La famille paternelle de Beyzai appartenait à une lignée renommée. Leur ancêtre, Mollâ Mohammad Faqih Arani (connu sous le nom poétique de Rouh ol-Amin), ainsi que le grand-père de Beyzai, Mirzâ Mohammad-Reza (portant le nom poétique d’Ebn-e Rouh), furent des prédicateurs et des poètes. Son oncle aîné, Adib Beyzai, fut un poète éminent de Kashan et l’auteur d’une célèbre qasida intitulée Mo'jeze-ye Moussâ (Le Miracle de Moise). Après l’instauration du système officiel d’état civil en Iran, le nom de famille Beyzai fut dérivé de ce nom poétique[2].

La mère et la grand-mère de Beyzai étaient des femmes cultivées et pleines d’esprit, chez qui le goût de la poésie et du récit était profondément enraciné. Elles conservaient dans leur mémoire un véritable trésor de contes et de légendes populaires, ce qui orienta dès l’enfance l’imaginaire de Beyzai vers le mythe et le folklore. Sa famille, originaire d’Aran et Bidgol, dans la région de Kashan, comptait parmi ses ancêtres plusieurs metteurs en scène renommés de ta'zieh. Par ailleurs, la conversion de son père à la foi bahaïe l’exposa dès son jeune âge à une diversité de débats et de perspectives intellectuelles[3].

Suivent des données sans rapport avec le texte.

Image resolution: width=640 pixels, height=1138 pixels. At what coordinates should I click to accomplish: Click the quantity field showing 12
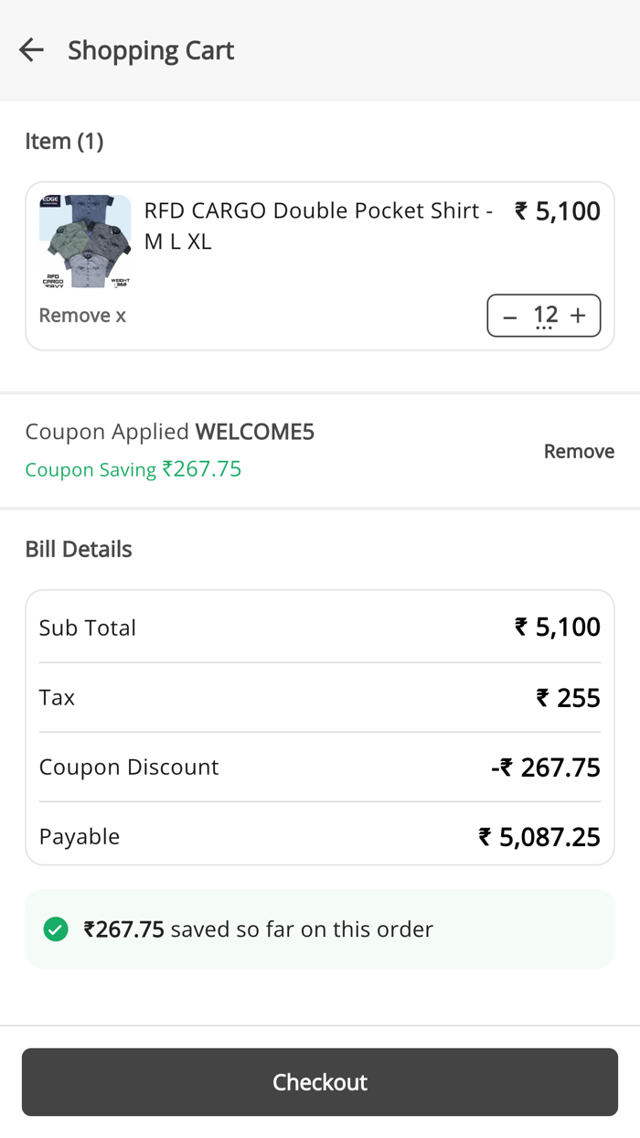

Avec la conversion de son père à la foi bahaïe, Beyzai fut très tôt exposé à des débats religieux et intellectuels. Bien qu’il se soit progressivement détaché de cette religion à l’adolescence pour adopter une position proche de l’agnosticisme, ces expériences laissèrent une empreinte profonde sur sa pensée critique et sur sa vision multiple du monde. Parallèlement, il fut témoin des discriminations sociales, des tensions religieuses et des violences politiques qui marquèrent les années 1940 et 1950 en Iran, de l’occupation alliée à la répression des intellectuels après le coup d’État de 1953. Dans ce contexte, Beyzai découvrit le cinéma dans les années 1950, d’abord comme un refuge face à la brutalité de son environnement scolaire, puis comme un outil de réflexion sur les récits culturels qui justifient la violence et l’exclusion. En 1958, il rejoignit le Ciné-Club de Farrokh Ghaffari, où il entra en contact avec le cinéma d’art et le théâtre. Ces deux domaines devinrent les axes centraux de sa vie artistique, orientant sa fascination initiale pour le folklore et la mythologie vers une recherche créative approfondie. Ne pouvant encore réaliser de films, il exprima sa créativité à travers l’écriture dramatique et l’étude des traditions théâtrales iraniennes[4].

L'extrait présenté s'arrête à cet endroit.